§ Problem description:
Of the entries below, repeat exactly only those lines from the one containing "Click green checkmark" through the last line, with pictures omitted.

§ Supplied records:
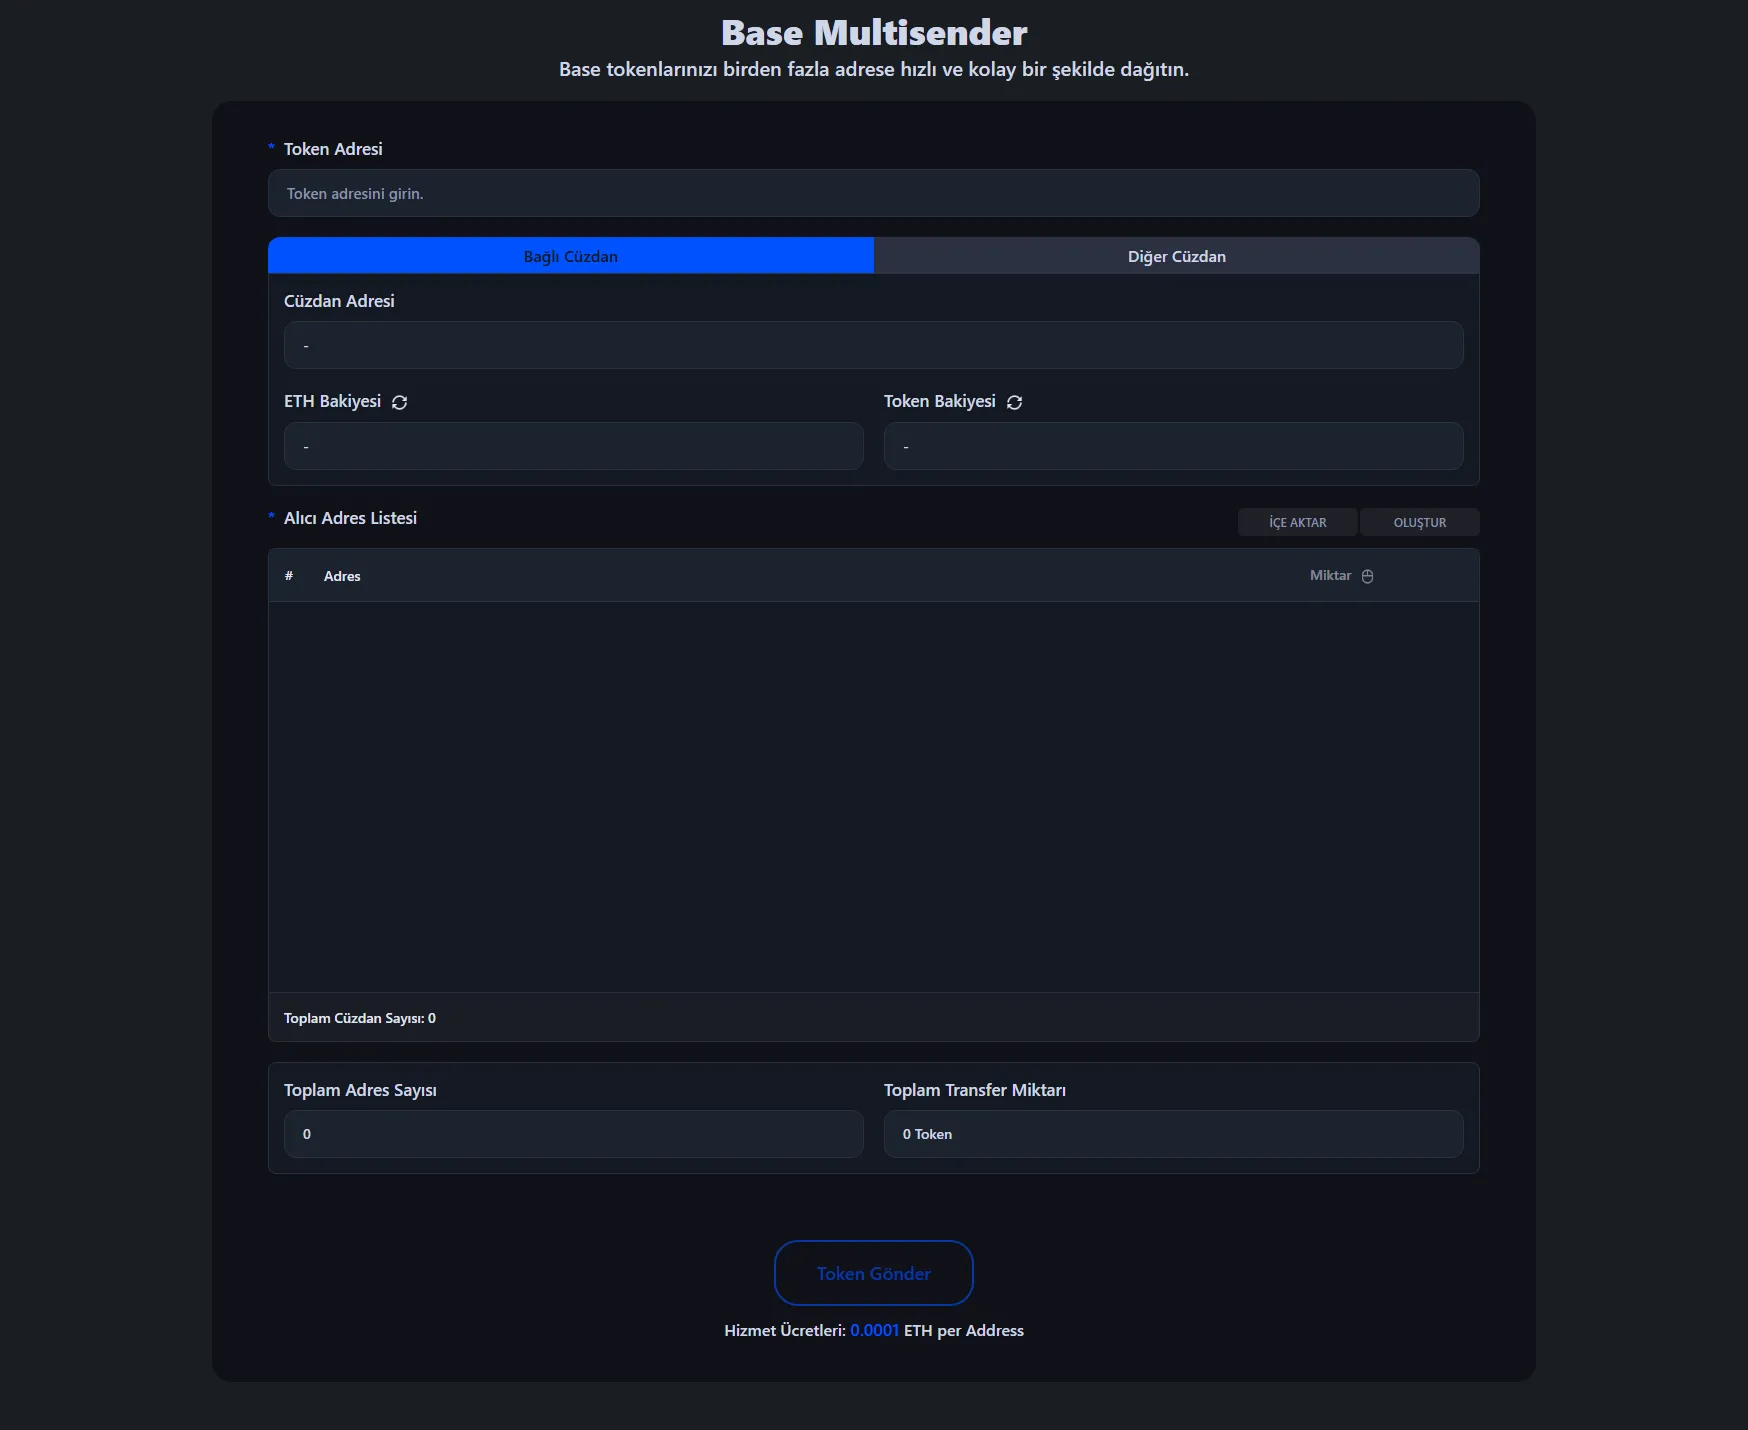Switch to the Diğer Cüzdan tab

[x=1176, y=256]
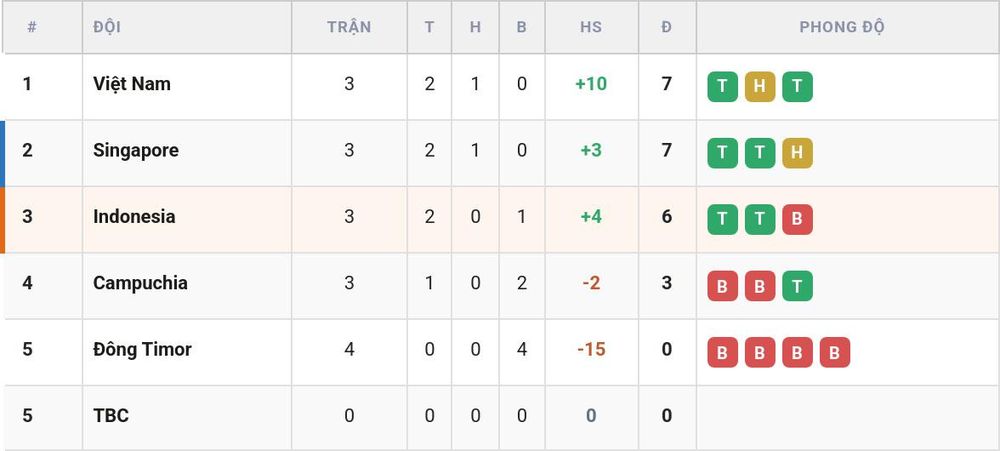Open the Campuchia team link
This screenshot has height=451, width=1000.
point(140,283)
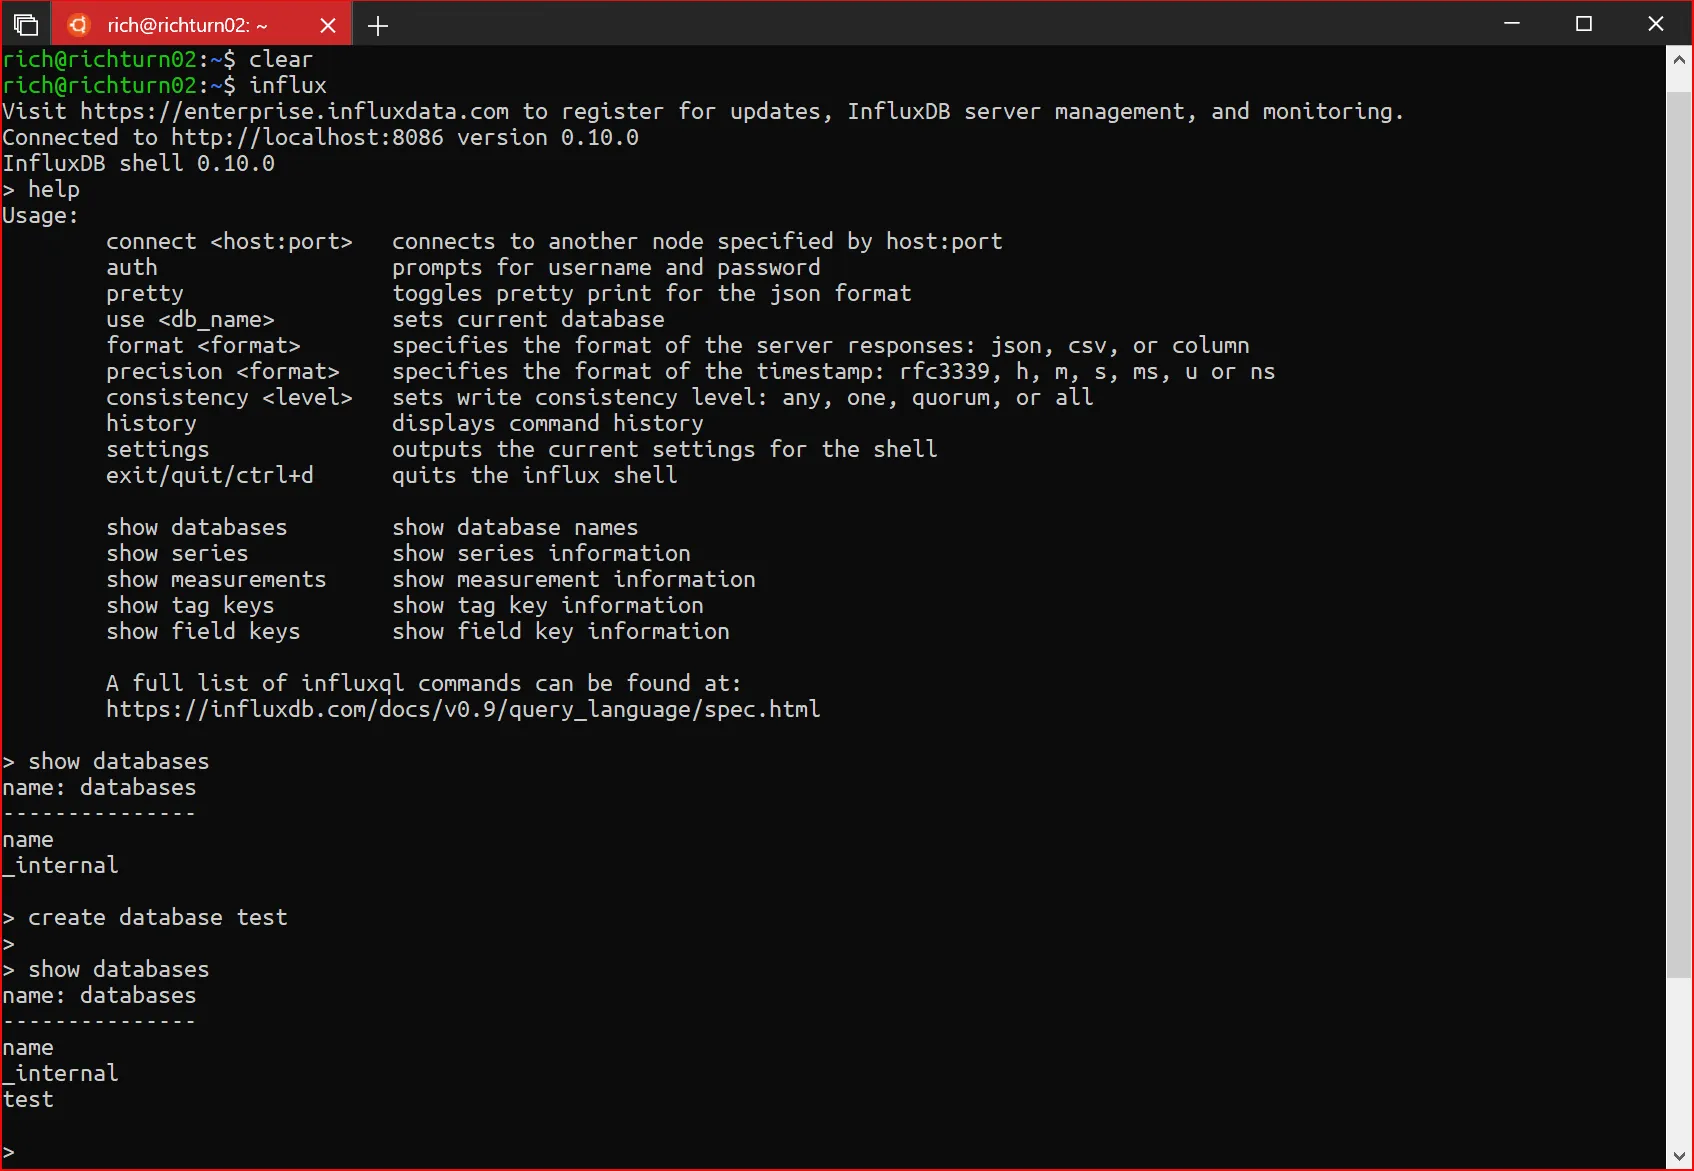Click the 'pretty' command in help usage
1694x1171 pixels.
[145, 293]
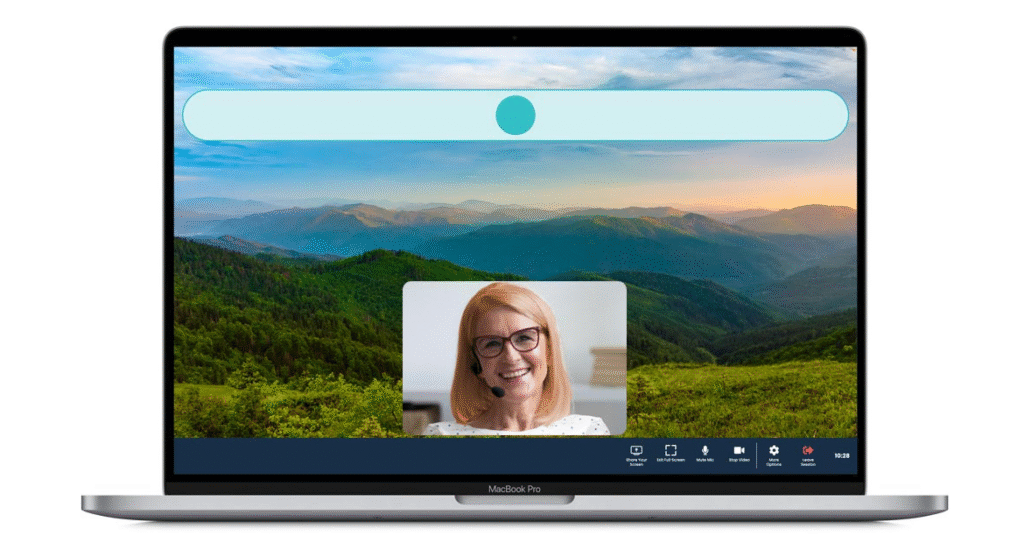Mute the microphone using the mic icon

tap(705, 450)
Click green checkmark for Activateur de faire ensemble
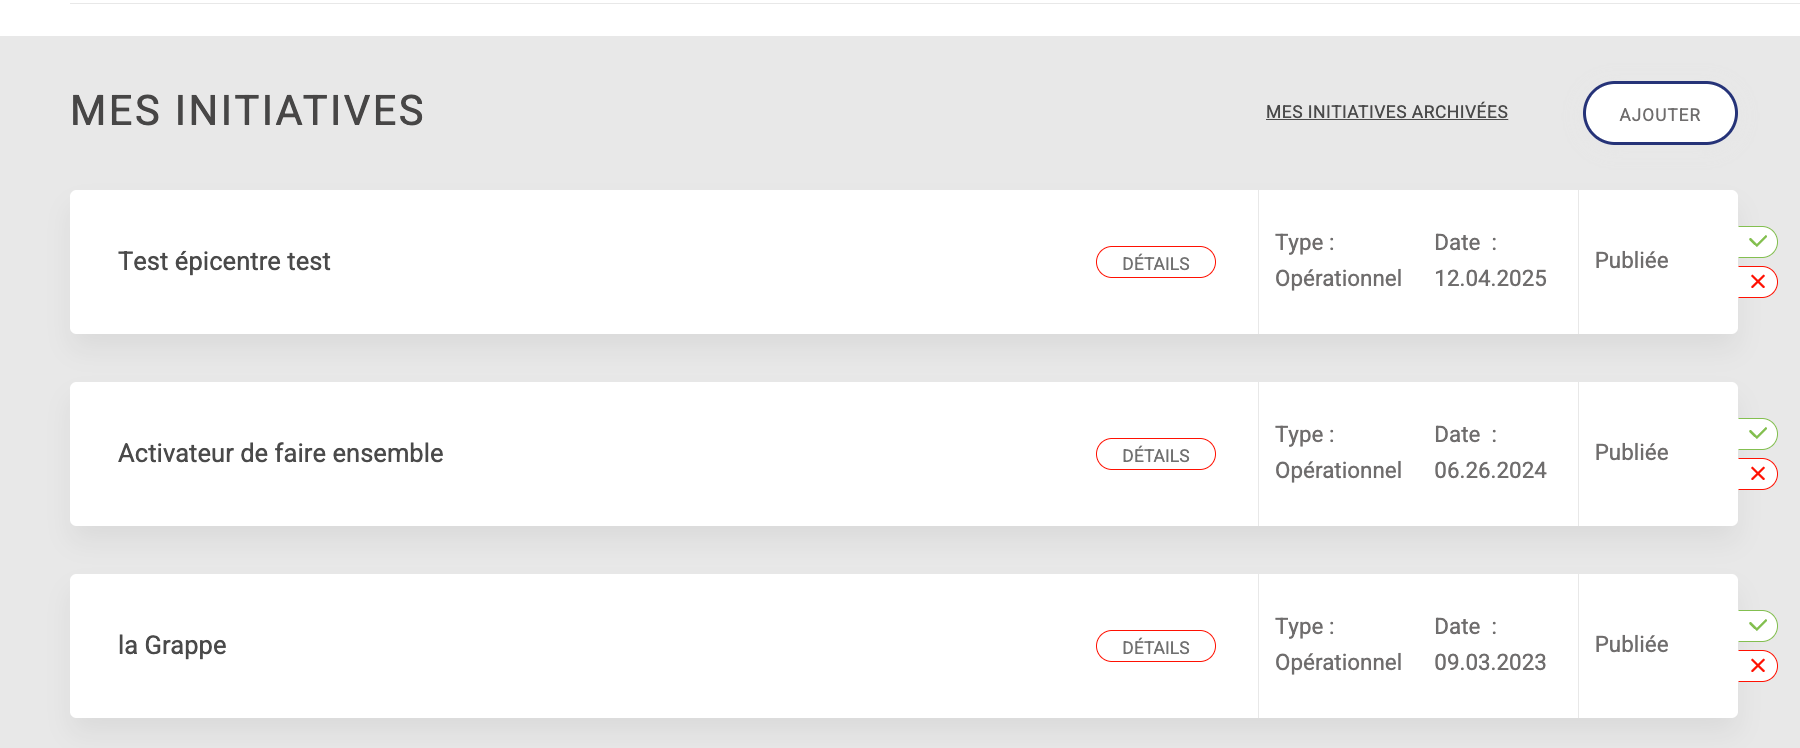The width and height of the screenshot is (1800, 748). point(1757,434)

§ Solution for this exercise:
Click green checkmark for Activateur de faire ensemble
The width and height of the screenshot is (1800, 748). point(1757,434)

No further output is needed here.